June 20th, 2014 9:03 AM

Thursday afternoon’s The Cycle plugged the recently released “abortion rom-com” Obvious Child by interviewing the film's screenwriter and director Gillian Robespierre and lead actress Jenny Slate.

After the hosts spent a couple minutes praising the way in which the film portrayed a "positive, safe, shame-free abortion," co-host Krystal Ball took the liberty of asking the director if there was ever a point where she felt nervous for her “physical safety” citing the sometimes “violent” nature of anti-abortion activists.

Robespierre seemed rather uninterested in the idea that she was ever in danger of a “violent” reaction that may come from the Right. Instead she talked about how as a film maker you fear more about your movie actually being well done and liked to which Ball replied, “No worries. [You] [a]ccomplished both of those.”

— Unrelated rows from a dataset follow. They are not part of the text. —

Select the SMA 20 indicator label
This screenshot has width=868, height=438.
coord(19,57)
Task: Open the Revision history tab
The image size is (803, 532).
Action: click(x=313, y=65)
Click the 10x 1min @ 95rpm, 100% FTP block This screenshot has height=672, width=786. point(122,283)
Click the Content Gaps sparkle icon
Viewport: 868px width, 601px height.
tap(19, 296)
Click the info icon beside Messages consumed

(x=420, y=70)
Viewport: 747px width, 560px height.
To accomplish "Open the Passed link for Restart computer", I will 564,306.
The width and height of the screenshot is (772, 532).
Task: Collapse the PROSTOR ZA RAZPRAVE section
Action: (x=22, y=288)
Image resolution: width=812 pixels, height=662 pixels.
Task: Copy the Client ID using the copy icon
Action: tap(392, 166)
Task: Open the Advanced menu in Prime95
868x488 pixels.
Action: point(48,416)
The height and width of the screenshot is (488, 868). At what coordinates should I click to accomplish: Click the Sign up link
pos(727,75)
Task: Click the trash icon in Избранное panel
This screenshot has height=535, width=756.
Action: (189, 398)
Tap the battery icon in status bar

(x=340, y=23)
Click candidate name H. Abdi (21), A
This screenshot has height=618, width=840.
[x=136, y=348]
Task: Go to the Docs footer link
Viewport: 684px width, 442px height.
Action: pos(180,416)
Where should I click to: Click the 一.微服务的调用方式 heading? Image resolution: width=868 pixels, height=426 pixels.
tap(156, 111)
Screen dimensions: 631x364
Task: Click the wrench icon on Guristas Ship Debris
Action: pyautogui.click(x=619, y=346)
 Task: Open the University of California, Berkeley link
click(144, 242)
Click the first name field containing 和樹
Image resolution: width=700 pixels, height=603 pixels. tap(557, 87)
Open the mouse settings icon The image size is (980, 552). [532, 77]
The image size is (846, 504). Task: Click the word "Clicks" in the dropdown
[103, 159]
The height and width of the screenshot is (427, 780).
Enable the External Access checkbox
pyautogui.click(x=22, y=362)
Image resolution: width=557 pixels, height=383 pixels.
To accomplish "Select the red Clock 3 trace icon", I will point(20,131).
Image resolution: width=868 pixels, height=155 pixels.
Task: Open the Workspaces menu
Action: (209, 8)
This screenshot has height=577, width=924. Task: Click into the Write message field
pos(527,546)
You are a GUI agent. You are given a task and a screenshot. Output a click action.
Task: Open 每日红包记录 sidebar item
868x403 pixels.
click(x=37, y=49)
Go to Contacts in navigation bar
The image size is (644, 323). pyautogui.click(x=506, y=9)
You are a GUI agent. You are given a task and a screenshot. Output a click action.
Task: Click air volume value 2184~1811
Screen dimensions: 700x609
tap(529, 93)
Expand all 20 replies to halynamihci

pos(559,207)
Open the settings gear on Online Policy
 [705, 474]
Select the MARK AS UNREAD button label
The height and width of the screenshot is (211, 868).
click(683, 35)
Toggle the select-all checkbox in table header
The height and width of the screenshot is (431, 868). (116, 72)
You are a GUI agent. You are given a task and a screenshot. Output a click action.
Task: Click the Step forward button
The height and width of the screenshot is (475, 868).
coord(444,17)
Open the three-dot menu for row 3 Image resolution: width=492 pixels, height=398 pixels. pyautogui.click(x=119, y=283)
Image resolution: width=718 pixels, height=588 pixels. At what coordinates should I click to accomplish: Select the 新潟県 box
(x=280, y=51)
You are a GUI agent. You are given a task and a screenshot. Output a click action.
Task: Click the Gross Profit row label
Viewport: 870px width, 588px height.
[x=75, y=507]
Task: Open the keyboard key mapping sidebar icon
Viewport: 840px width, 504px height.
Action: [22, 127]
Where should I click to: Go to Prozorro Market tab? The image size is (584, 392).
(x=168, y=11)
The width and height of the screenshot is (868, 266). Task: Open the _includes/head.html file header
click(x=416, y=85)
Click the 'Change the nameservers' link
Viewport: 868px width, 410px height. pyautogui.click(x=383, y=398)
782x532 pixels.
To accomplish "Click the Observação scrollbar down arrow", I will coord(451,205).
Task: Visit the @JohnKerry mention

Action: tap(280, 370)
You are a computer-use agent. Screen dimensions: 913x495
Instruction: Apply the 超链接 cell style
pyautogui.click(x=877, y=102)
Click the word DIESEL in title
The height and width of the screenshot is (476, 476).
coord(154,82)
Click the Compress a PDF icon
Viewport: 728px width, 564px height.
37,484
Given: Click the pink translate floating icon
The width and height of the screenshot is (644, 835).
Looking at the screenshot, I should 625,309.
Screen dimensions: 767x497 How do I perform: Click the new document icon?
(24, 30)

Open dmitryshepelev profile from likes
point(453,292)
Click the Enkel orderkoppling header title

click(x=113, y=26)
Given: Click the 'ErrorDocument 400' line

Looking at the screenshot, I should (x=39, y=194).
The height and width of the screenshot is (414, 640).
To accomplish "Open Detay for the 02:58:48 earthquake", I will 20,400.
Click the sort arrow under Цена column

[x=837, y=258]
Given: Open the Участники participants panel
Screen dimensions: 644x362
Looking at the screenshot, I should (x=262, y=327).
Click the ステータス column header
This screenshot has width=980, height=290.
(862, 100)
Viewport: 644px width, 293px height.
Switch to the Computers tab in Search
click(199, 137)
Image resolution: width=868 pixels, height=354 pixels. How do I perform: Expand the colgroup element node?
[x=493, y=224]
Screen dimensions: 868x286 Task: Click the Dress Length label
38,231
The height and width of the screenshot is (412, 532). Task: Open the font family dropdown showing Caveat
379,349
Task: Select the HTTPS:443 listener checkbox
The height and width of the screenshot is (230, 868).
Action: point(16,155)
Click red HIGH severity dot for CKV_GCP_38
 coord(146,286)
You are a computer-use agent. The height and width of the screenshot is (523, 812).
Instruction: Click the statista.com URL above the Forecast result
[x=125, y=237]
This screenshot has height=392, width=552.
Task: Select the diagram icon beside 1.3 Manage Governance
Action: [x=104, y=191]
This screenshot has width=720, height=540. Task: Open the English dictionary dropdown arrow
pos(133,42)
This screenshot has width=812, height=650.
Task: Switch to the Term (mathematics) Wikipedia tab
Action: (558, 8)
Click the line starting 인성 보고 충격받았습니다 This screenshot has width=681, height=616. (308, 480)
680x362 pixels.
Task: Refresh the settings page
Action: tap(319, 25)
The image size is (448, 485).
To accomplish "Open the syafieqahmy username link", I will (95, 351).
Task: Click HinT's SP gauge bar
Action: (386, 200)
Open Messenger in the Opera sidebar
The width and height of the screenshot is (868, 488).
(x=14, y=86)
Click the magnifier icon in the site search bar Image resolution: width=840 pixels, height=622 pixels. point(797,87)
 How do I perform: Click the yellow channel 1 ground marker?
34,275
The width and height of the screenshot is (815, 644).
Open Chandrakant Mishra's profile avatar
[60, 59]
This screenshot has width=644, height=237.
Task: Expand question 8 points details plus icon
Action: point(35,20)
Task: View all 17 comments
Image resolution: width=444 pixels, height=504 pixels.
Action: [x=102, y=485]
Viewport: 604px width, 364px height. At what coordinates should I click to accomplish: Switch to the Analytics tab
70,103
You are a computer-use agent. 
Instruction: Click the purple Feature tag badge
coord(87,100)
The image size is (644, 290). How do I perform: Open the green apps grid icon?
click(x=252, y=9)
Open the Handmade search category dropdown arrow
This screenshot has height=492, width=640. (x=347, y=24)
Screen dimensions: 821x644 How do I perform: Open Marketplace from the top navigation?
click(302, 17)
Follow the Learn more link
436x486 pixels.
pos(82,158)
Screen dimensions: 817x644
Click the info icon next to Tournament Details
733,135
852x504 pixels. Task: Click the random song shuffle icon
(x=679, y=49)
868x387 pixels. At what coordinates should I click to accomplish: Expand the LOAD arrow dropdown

As NewsBusters has pointed out in the past, Krystal Ball has made a habit out of going to great lengths to try and paint conservative as hateful, violent people and often insists on pressing her guests into shaming Republicans.

The relevant portion is transcribed below:

The Cycle
June 19, 2014
3:50 p.m. Eastern

KRYSTAL BALL: Were you in any way fearful of making this film? Anti-abortion protesters have been violent at times. What has the response been to this film from the right and were you at all nervous for your physical safety in making this?

GILLIAN ROBESPIERRE: First, film-making is really hard. Writing is hard and we were fearful of it not being a great story and the jokes not being funny.

BALL: No worries there. Accomplished both of those.

ROBESPIERRE: Thank you. We worked very hard on that. The conflict in this story wasn't going to be about the choice. It was going to be about other things in Donna's lives and the movie is not just an abortion film. We're following donna through many different stages of her life and –

BALL: You know how things can be caricatured.


BALL: Even though the film is not just an abortion film because that piece is in it I was concerned that it would be caricatured and demonized by anti-abortion activists.

ROBESPIERRE: Well, um, I think if they do pay money to go see the film and actually watch it then they'll realize what the story is really about. I don’t think they’re going to have such a violent, guttural reaction.